Verilen metin:
--------------------------------------------------

Barolar ortak görüşü:

Hakim ve Savcılar, baskı ve tedirginlik içinde! Aralarında Hatay Barosu’nun da bulunduğu çok sayıda Baro Başkanlığı, ortak bir deklarasyonla, ülkede hukuk devleti ve yargı bağımsızlığıyla ilgili tartışmalar yaşandığını kaydederek, yaşanan son gelişmelerle, hakim ve savcıların tedirginlik içinde olduklarına vurgu yapı. Hatay Barosu’nun da imza attığı ortak bildiride, son birkaç gün içinde, yerel mahkemece ağırlaştırılmış müebbet […]

Hakim ve Savcılar, baskı ve tedirginlik içinde!

Aralarında Hatay Barosu’nun da bulunduğu çok sayıda Baro Başkanlığı, ortak bir deklarasyonla, ülkede hukuk devleti ve yargı bağımsızlığıyla ilgili tartışmalar yaşandığını kaydederek, yaşanan son gelişmelerle, hakim ve savcıların tedirginlik içinde olduklarına vurgu yapı.
Hatay Barosu’nun da imza attığı ortak bildiride, son birkaç gün içinde, yerel mahkemece ağırlaştırılmış müebbet hapis cezası ile cezalandırılmasına karar verilen bir eski korgeneralin, istinaf aşamasında, Ankara Bölge Adliye Mahkemesi 20. Ceza Dairesi’nce beraatine karar verilip tahliye edilmesi, ardından tahliyeye itiraz edilmesi üzerine, Ankara Bölge Adliye Mahkemesi 21. Ceza Dairesi’nce tekrar tutuklanması, beraat kararı veren mahkeme heyetinin görevden alınıp başka mahkemelere atanmaları, bu hususta başta Cumhurbaşkanı ve Yargıtay Başkanı olmak üzere, yapılan açıklamaların kamuoyunca yakından takip edilmekte olduğu hatırlatıldı ve şöyle denildi:
“Avukatlık Kanunu’nun 76.Maddesi uyarınca, ‘hukukun üstünlüğünü, insan haklarını savunmak ve korumak’ görevi yüklenmiş Barolar olarak açıklama yapılması gereği doğmuştur.

--------------------------------------------------

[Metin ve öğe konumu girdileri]
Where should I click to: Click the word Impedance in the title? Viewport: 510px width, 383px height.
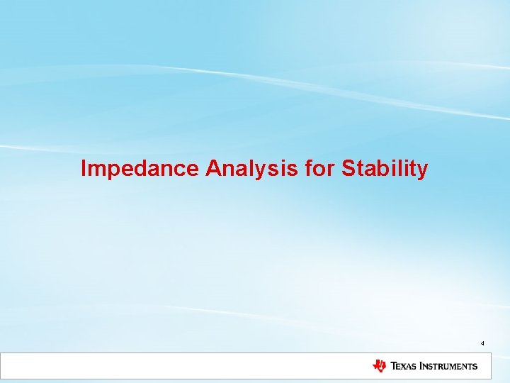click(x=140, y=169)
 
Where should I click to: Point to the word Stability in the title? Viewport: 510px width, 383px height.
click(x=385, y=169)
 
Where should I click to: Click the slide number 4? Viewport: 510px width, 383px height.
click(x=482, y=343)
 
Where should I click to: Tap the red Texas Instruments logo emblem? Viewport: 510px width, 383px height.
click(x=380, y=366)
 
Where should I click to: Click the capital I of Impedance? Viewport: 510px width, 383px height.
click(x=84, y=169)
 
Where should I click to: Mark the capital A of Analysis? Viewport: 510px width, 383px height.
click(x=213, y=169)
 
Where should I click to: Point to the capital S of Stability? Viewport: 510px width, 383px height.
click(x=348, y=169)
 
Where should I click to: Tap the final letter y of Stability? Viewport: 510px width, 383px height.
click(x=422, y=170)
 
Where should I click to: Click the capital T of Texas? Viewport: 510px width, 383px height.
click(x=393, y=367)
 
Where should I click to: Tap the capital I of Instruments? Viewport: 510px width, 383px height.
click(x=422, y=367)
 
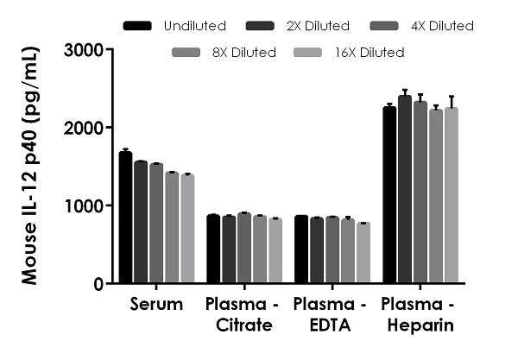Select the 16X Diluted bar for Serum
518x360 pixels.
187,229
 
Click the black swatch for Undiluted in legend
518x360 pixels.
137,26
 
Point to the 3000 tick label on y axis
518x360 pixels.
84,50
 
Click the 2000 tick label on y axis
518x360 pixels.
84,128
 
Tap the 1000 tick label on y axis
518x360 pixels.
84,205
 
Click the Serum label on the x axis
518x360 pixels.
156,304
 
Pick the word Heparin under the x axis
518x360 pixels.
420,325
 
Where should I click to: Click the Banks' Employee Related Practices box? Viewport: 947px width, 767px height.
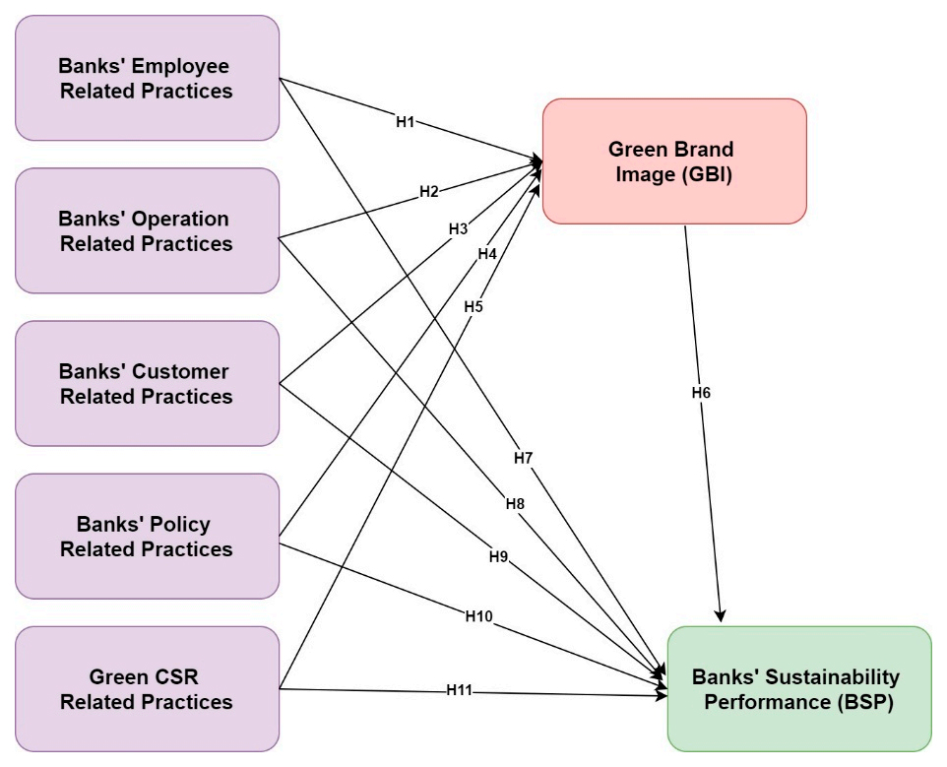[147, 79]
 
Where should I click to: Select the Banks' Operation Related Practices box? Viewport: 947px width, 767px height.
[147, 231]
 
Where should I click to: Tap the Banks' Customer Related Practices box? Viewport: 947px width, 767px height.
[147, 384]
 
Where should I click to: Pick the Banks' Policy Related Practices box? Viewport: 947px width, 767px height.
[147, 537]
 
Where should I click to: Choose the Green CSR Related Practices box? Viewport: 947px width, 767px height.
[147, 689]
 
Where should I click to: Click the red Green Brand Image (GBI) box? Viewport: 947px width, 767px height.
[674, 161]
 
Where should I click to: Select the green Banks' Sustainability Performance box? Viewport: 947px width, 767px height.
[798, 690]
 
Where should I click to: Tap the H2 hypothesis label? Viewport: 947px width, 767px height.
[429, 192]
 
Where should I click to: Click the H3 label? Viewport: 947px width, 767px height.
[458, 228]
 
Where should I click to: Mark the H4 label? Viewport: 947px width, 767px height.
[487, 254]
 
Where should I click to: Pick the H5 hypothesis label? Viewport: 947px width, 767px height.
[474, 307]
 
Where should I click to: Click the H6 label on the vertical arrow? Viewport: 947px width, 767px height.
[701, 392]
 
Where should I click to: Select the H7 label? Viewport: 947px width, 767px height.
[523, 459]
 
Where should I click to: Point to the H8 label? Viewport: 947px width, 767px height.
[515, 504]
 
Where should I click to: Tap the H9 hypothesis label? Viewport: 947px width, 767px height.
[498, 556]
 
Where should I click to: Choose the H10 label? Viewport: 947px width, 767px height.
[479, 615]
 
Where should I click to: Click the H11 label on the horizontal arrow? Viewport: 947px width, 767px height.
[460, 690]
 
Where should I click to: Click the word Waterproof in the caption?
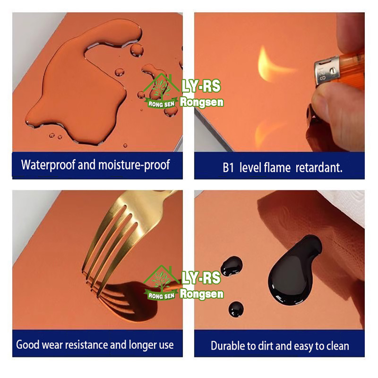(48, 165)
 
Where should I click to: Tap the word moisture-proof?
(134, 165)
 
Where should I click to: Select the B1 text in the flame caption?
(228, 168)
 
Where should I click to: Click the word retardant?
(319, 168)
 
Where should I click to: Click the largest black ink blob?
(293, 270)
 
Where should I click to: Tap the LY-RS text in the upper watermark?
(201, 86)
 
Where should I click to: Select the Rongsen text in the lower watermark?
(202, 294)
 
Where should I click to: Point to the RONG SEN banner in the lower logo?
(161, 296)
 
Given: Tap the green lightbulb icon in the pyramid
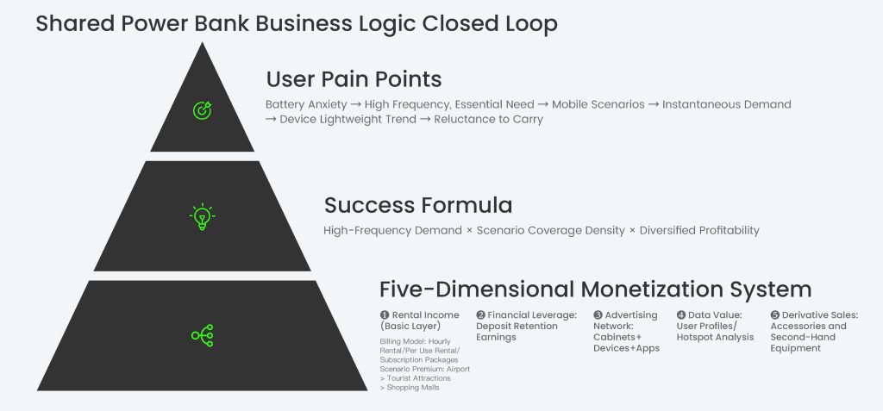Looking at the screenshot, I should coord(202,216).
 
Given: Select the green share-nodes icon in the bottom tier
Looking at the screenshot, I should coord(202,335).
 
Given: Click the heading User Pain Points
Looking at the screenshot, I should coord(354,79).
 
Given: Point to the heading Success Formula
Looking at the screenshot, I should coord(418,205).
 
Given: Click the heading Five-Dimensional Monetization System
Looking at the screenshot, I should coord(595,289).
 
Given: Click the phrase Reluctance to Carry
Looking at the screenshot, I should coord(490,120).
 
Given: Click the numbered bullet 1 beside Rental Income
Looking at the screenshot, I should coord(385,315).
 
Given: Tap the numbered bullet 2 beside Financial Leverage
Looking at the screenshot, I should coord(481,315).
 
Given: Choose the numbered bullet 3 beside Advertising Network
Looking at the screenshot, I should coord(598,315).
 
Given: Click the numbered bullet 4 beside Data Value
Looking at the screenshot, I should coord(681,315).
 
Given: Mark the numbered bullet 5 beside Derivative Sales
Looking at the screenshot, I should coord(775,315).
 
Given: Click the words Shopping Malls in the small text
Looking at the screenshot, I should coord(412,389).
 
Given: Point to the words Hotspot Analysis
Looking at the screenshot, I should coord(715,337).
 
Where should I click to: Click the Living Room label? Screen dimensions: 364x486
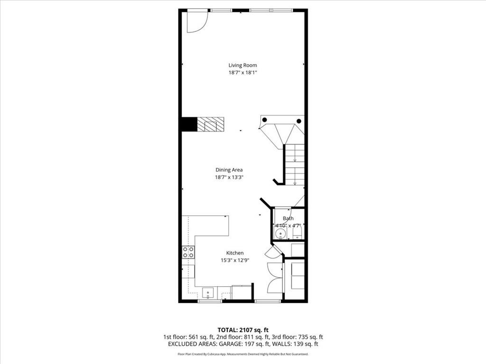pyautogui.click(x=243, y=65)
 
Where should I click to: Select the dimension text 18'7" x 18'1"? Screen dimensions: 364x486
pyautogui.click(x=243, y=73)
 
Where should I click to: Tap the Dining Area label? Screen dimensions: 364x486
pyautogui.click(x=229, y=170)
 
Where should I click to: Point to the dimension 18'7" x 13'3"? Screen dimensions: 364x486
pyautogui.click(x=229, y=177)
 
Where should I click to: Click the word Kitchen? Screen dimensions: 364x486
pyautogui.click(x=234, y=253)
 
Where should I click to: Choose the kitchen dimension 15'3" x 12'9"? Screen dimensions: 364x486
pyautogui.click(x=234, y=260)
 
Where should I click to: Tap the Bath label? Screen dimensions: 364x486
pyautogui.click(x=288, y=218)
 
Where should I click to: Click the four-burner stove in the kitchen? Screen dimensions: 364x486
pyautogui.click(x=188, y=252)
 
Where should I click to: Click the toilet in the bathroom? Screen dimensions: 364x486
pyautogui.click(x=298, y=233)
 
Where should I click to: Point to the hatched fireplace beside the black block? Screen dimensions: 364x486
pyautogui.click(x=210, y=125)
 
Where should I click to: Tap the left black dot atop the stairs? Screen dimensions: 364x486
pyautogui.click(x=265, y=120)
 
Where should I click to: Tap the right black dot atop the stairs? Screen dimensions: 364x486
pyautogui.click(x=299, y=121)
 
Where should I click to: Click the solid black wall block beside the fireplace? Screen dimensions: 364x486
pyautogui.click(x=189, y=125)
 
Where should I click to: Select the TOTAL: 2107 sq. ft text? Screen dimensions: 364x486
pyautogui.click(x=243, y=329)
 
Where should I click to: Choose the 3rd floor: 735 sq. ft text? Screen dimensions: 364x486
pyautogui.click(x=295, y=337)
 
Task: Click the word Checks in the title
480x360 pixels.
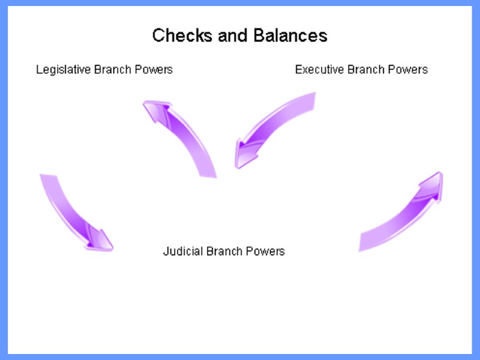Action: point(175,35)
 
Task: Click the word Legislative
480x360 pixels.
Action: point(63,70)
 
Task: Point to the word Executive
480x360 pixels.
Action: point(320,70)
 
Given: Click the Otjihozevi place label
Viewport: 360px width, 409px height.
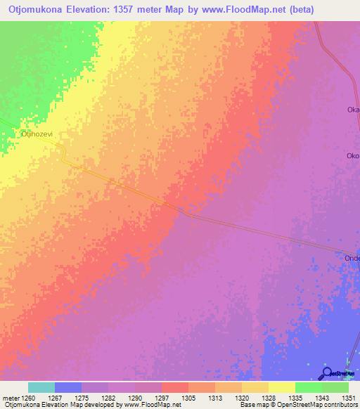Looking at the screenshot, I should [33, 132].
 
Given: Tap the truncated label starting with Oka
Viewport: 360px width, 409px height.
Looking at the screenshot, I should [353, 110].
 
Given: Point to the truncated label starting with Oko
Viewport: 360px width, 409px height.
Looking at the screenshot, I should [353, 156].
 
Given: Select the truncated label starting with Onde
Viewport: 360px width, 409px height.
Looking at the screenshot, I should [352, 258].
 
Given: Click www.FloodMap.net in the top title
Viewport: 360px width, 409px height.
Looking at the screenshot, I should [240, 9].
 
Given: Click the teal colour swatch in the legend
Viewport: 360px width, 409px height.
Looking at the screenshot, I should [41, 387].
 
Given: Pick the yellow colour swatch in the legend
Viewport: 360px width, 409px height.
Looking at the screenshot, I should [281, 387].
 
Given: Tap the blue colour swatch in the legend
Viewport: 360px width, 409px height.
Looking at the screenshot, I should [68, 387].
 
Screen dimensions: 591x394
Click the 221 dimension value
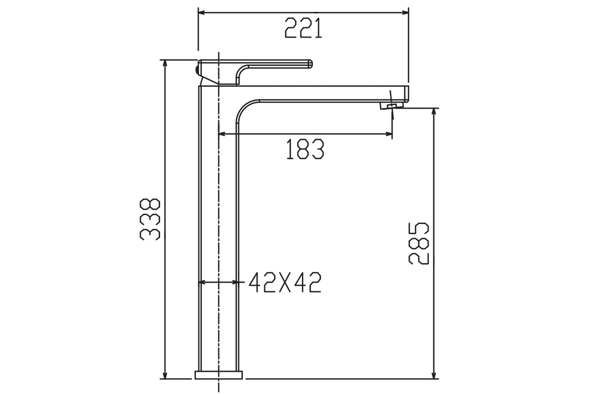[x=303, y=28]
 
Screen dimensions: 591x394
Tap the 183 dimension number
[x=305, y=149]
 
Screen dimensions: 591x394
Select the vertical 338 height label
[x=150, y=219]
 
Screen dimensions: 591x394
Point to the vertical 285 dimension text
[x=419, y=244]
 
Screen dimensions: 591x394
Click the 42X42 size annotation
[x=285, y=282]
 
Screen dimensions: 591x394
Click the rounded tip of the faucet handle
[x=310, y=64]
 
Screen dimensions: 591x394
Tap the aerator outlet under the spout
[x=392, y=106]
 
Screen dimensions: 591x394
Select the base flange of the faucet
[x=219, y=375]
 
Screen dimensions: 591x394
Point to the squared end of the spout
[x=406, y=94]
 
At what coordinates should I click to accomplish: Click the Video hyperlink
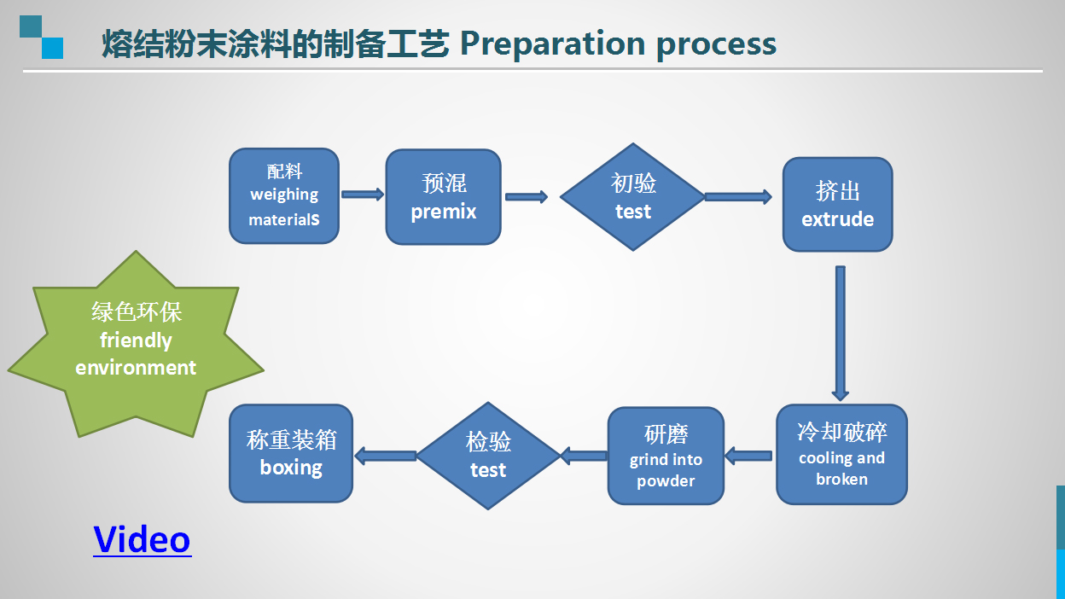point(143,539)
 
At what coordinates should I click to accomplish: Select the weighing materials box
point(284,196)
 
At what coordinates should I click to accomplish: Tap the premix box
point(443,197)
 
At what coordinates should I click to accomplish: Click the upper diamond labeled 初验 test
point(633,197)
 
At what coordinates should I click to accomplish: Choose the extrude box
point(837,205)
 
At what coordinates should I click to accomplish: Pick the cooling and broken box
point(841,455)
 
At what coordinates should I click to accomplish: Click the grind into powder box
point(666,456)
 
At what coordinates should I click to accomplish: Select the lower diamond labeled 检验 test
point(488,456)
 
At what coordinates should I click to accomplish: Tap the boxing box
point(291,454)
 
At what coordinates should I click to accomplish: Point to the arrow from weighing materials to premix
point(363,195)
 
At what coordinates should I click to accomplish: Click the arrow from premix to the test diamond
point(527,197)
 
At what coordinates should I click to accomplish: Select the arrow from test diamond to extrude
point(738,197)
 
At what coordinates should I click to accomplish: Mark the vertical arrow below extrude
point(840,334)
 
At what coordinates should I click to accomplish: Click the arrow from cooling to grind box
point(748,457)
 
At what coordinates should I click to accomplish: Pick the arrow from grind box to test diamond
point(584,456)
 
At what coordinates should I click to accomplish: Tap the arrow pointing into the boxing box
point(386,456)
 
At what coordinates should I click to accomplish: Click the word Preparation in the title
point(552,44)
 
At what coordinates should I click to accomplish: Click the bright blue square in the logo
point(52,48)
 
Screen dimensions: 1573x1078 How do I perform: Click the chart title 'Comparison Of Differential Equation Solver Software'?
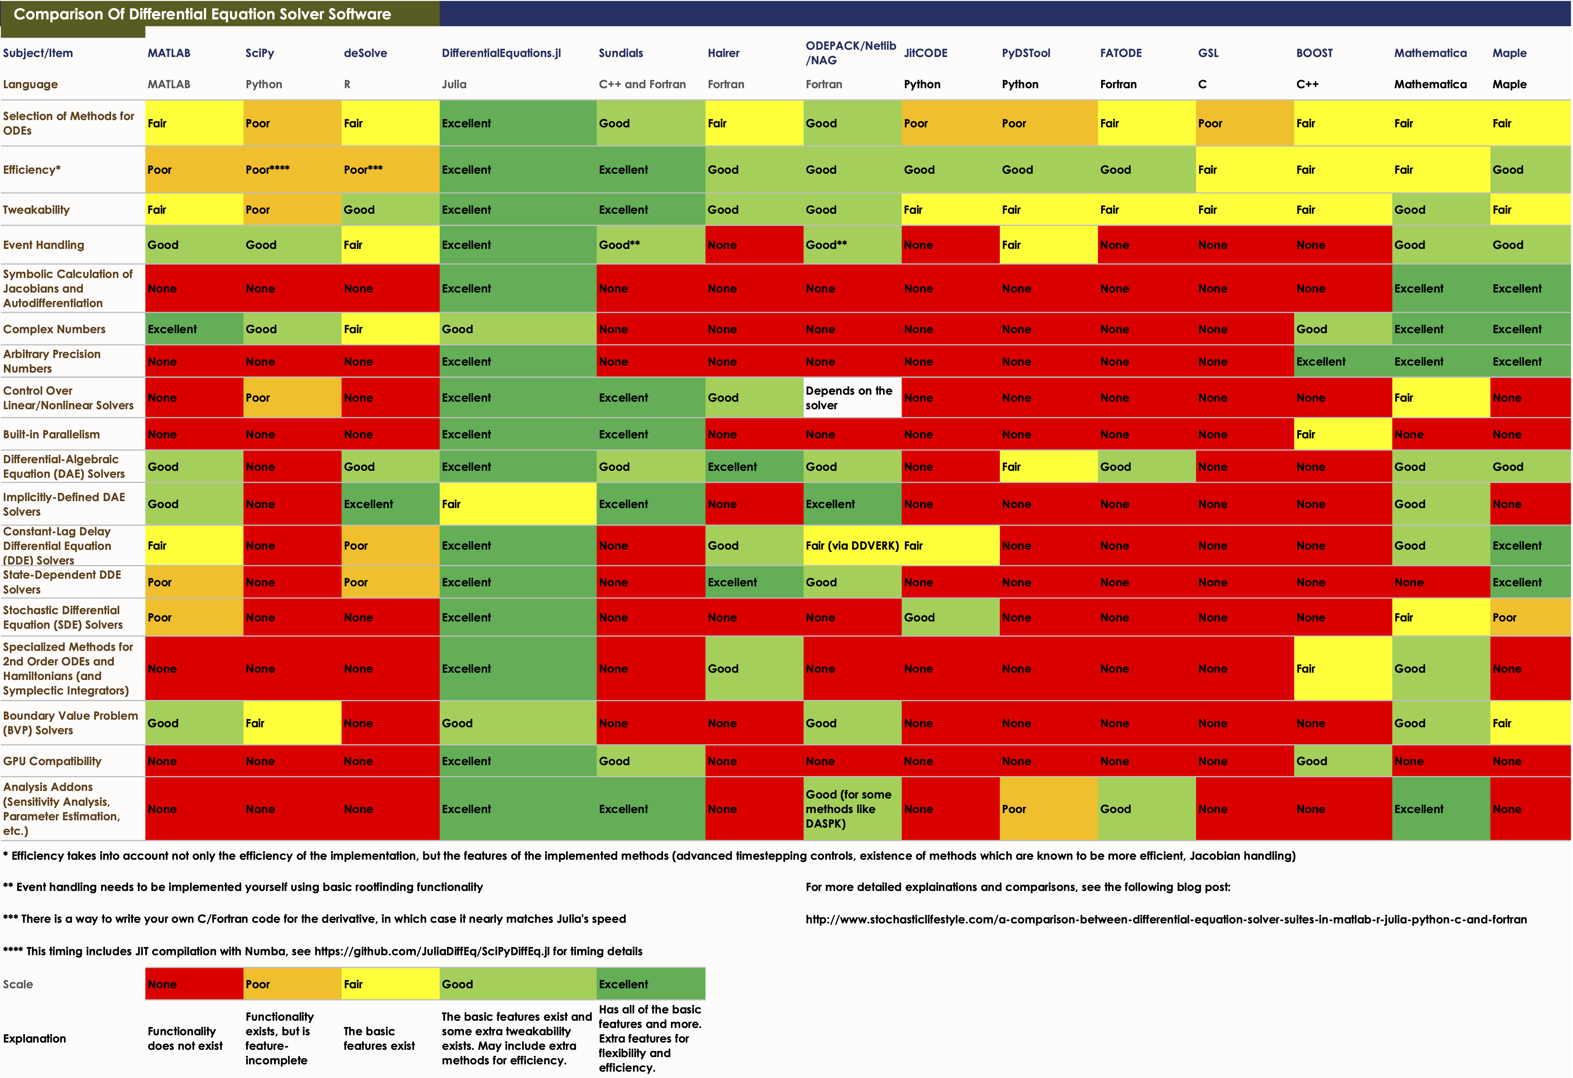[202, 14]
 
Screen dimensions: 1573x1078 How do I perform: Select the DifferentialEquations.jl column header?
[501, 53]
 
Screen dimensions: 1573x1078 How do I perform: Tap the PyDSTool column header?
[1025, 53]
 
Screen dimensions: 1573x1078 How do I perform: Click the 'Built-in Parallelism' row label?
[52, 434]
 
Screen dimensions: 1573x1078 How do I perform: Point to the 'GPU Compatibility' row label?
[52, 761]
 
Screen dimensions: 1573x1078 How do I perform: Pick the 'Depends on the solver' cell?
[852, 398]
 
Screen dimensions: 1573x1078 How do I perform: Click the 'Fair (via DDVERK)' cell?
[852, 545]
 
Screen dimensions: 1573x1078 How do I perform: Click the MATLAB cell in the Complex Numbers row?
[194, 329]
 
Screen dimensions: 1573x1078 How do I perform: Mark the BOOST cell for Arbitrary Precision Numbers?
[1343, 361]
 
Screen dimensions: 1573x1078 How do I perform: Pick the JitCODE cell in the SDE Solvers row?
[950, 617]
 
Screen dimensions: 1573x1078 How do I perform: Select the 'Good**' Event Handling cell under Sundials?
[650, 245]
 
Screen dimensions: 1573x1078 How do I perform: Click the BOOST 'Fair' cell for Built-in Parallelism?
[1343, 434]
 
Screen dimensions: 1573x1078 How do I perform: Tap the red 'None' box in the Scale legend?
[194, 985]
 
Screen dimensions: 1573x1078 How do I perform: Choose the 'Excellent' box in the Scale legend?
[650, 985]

--------------------------------------------------

Yapılacak iş:
Baroların yargı bağımsızlığına ilişkin ortak bildirisini aktaran haber metnini, gösterilen son cümleden sonra sürdürün.

Yanıt:
Anayasamızın 2. Maddesi’ne göre, Türkiye Cumhuriyeti hukuk devletidir. Hukuk devleti ilkesi, yargının diğer erklerden bağımsız olmasını gerektirir. Demokratik rejimlerde, bağımsız ve tarafsız bir yargı organı, temel hak ve özgürlüklerin korunmasındaki en büyük güvencedir. Anayasamızın 9. Maddesi’ne göre, ‘Yargı yetkisi, Türk Milleti adına bağımsız ve tarafsız mahkemelerce kullanılır.’
Anayasamızın 138. Maddesi’ne göre, ‘Hakimler, görevlerinde bağımsızdırlar. Anayasaya, kanuna ve hukuka uygun olarak vicdanı kanaatlerine göre hüküm verirler/Hiçbir organ, makam, merci veya kişi, yargı yetkisinin kullanılmasında mahkemelere ve hakimlere emir ve talimat veremez, genelge gönderemez, tavsiye ve telkinde bulunamaz.’
Anayasamızın 159. Maddesi’ne göre, ‘Hâkimler ve Savcılar Kurulu, mahkemelerin bağımsızlığı ve hâkimlik teminatı esaslarına göre kurulur ve görev yapar.’
Anayasamızın 38. Maddesi’ne göre, ‘Suçluluğu hükmen sabit oluncaya kadar kimse suçlu sayılamaz.’
Sayın Cumhurbaşkanı’nın, söz konusu olay ile ilgili ‘gerekli talimatları verdik, tahliye kararı veren heyet Fetö’cü’ şeklindeki beyanı, Anayasanın 138. ve 38. Maddelerine açıkça aykırılık teşkil etmektedir. Sayın Yargıtay Başkanı ise açıklamasında, ‘Beraat kararı veren mahkeme başkanı ve üyelerini, kararın arkasından görevden alan HSK’nın bu işleminin yanlış’ olduğunu beyan etmiştir.
Elbette aynı dosya ile ilgili farklı mahkemelerce tam tersine kararların verilmiş olması tartışılmalı ve eleştirilmelidir. Kasıt veya kusur var ise, mahkeme heyeti ile ilgili idari ve cezai soruşturma da açılmalıdır.
Ancak, mevcut sistem içinde hakim ve savcılar büyük bir baskı ve tedirginlik içindedir. Verecekleri kararlarla ilgili soruşturmaya uğrama korkusu yaşamakta, ikballeri ile vicdanları arasında sıkışmış vaziyette görev yapmaktadırlar.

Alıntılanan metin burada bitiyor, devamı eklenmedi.